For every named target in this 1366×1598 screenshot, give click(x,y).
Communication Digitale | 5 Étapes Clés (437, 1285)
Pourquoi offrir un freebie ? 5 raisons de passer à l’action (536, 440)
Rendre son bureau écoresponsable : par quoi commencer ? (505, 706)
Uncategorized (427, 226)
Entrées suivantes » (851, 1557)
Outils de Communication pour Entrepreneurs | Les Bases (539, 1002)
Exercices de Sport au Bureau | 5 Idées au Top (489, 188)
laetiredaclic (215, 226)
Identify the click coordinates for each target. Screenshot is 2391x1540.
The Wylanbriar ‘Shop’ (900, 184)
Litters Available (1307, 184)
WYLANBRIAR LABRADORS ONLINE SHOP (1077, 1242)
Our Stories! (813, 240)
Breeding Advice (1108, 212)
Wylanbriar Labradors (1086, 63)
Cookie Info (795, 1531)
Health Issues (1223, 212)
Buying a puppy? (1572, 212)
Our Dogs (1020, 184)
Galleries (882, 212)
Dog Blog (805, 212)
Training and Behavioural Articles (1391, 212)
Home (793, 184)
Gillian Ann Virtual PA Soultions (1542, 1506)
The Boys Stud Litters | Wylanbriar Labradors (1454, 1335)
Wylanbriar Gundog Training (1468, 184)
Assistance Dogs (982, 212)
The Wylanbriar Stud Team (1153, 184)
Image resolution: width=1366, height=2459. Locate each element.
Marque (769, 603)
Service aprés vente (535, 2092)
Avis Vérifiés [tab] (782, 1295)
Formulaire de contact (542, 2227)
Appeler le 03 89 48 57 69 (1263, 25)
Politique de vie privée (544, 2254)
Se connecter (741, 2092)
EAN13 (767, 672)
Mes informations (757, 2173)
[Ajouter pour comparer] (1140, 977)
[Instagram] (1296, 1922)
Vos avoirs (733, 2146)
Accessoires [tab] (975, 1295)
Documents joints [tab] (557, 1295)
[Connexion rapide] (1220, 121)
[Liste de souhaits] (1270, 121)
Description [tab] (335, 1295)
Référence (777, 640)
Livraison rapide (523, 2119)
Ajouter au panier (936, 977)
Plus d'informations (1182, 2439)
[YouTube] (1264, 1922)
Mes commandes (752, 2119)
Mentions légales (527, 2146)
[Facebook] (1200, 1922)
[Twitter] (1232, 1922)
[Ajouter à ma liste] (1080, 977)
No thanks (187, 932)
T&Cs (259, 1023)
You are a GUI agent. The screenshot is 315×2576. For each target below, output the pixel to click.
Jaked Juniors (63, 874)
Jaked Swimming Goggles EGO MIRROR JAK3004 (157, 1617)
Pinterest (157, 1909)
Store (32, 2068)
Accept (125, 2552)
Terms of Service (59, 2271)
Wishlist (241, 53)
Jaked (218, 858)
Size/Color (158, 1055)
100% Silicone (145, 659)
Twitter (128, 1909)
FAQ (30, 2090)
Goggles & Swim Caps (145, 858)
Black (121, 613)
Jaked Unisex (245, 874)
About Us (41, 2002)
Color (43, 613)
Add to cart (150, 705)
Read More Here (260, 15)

○ ○ ○ ○

**WORK REQUEST:**
All lines in the listing above between the line with "Plus d'informations (1182, 2439)" and the line with "Jaked Juniors (63, 874)", inclusive, should be set down exactly, and no line outside that range.

**SOLUTION FOR THIS TASK:**
Plus d'informations (1182, 2439)
[YouTube] (1264, 1922)
Mes commandes (752, 2119)
Mentions légales (527, 2146)
[Facebook] (1200, 1922)
[Twitter] (1232, 1922)
[Ajouter à ma liste] (1080, 977)
No thanks (187, 932)
T&Cs (259, 1023)
You are a GUI agent. The screenshot is 315×2576. For each target below, output the pixel to click.
Jaked Juniors (63, 874)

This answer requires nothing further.